> [WORK REQUIRED]
From the entries below, copy exactly the lines from the one that contains "Click the green Play Movie button" through the one that contains "Given: Open the", both included, and only those.
[[ RECORDS TO PROCESS open ]]
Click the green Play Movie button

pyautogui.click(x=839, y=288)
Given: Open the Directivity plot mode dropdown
[[ RECORDS TO PROCESS closed ]]
[[ RECORDS TO PROCESS open ]]
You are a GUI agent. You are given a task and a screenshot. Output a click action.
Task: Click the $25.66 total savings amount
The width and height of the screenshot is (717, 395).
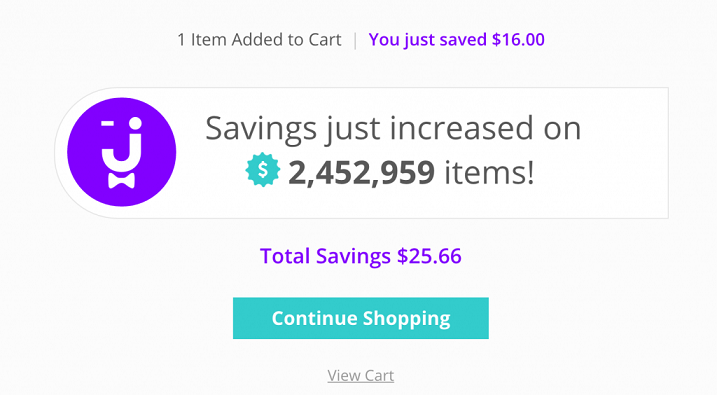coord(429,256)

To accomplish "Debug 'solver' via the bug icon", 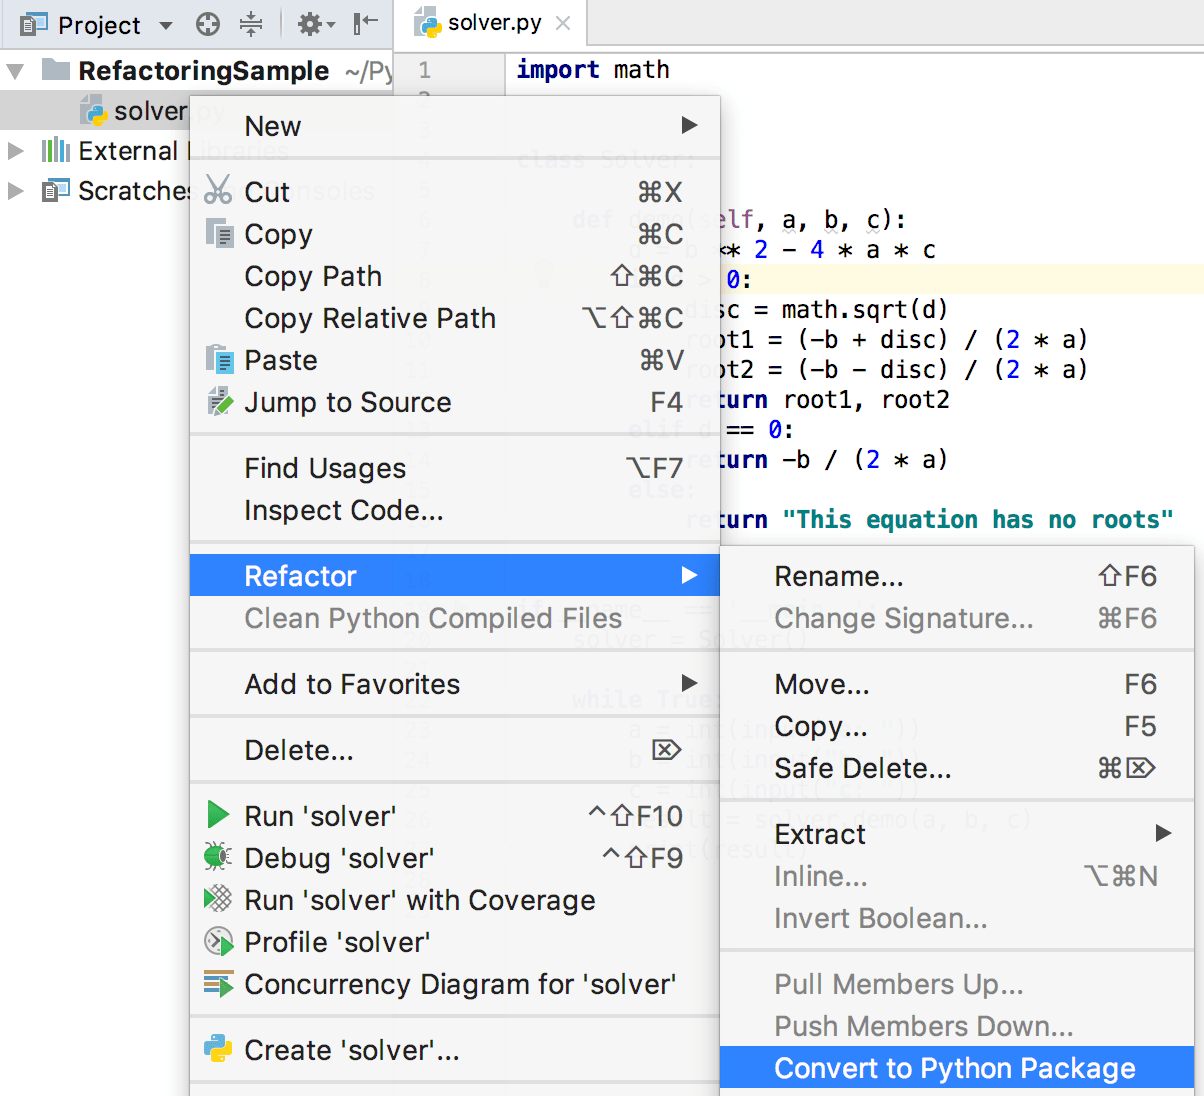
[[ RECORDS TO PROCESS closed ]]
> [EXERCISE RESPONSE]
Click the green Play Movie button

pyautogui.click(x=839, y=288)
Given: Open the Directivity plot mode dropdown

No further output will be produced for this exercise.